Old-time Ames residents may remember a small neighborhood store called "Abe’s." Mom said that Abe got his start by selling fruit on the corner, finally putting together enough money to open a small store. I don’t remember the exact location, but I do remember it was west of Highway 69 (perhaps near what is now Northwestern Avenue) and north of Lincoln Way. I remember it was near the underpass on Highway 69 (I walked it many times).
Mom worked virtually every Saturday and I’d almost always accompany her to Ames on those days. She told me she felt somehow safer with me riding along, while my recovering dad, aunts and uncles tended to my two younger siblings. Even though she worked more than eight hours every Saturday, I’d while away the time walking around with an ever-present transistor radio held firmly against my ear.
All the current rock ‘n roll tunes blared away, but my hearing survived.
Saturdays became quite enjoyable in the fall, especially when the Iowa State Cyclones played a home football game. In those days – in fact up until about 40 years ago – the Cyclones played at Clyde Williams Field just north of old Highway 30 out in campus town.
When the Cyclones played at home, I’d take $1.25 of my odd jobs money, and spend all morning walking around downtown Ames. About an hour before the scheduled start I’d walk out Highway 30 the few miles to Clyde Williams Field. Admission, if memory serves, was $1 for a seat in the south end zone and hot dogs were 25 cents. I had just enough for some first class entertainment.
Clyde Williams Field, in those days, had a seating capacity of 20,000, more than enough for the small crowds of fans who’d turn out on game day. Usually, at halftime they’d announce that everyone in the end zone was welcome to find a seat in the west grandstand.

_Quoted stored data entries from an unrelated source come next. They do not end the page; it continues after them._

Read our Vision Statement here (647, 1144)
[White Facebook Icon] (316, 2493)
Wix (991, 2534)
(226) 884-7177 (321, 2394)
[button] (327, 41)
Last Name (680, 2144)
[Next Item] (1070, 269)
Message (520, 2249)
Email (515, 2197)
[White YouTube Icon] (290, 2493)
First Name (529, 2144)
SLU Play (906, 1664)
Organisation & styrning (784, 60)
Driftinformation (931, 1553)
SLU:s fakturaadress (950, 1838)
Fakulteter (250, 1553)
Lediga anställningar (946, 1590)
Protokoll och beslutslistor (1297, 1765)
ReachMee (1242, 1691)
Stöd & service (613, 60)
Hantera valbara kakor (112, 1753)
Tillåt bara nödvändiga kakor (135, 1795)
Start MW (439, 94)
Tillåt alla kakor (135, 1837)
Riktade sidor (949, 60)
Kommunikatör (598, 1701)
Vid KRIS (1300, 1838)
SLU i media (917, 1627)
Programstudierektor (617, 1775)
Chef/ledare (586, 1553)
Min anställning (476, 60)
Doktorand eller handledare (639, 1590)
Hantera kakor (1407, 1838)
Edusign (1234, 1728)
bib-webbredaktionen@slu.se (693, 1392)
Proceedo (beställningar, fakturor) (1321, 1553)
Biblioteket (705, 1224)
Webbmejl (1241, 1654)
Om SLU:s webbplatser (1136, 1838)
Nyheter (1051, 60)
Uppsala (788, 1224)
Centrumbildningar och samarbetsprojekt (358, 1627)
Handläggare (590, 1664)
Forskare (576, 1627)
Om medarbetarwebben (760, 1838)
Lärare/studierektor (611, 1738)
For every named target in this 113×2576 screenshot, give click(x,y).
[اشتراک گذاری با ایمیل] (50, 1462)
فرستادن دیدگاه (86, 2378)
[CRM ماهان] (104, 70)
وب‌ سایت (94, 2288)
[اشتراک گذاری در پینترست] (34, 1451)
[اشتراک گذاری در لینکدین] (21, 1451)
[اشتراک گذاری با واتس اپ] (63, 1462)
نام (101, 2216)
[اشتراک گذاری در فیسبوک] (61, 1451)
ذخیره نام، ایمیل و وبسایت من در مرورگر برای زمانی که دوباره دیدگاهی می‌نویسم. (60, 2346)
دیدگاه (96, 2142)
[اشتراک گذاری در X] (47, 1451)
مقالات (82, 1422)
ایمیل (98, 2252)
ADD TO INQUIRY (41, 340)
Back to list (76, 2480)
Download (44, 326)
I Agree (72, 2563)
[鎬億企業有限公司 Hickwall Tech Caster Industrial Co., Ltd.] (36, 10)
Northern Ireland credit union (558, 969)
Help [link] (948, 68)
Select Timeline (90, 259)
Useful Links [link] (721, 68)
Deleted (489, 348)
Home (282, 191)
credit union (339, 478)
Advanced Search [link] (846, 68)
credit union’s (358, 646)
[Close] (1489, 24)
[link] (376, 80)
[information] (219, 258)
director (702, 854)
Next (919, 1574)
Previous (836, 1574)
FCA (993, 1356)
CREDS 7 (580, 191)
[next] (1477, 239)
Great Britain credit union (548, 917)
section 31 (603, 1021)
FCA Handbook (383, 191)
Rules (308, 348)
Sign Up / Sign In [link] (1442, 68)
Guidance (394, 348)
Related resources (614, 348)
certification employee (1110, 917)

I felt like a king sitting up there among those folks who had real money and I loved every Saturday afternoon at Clyde Williams field.
Even after my mother left her job at Abe’s and I was old enough to drive, I spent as many autumn Saturdays as possible at Clyde Williams Field.
I saw a dozen, or so, games in the few years my mother traveled to Abe’s to work and even more after that I loved the old single wing offense the Cyclones ran and I loved the intimacy of whole afternoon.
I’ve been to several Iowa State games at the new Jack Trice Stadium. It’s one of the best facilities in all of college football and the university makes improvements on a regular basis, enhancing the fan experience at home games.
Yes, I love watching games at Jack Trice Stadium. But, there was just something about old Clyde Williams Field that makes me want to go back there for just one more Iowa State football game.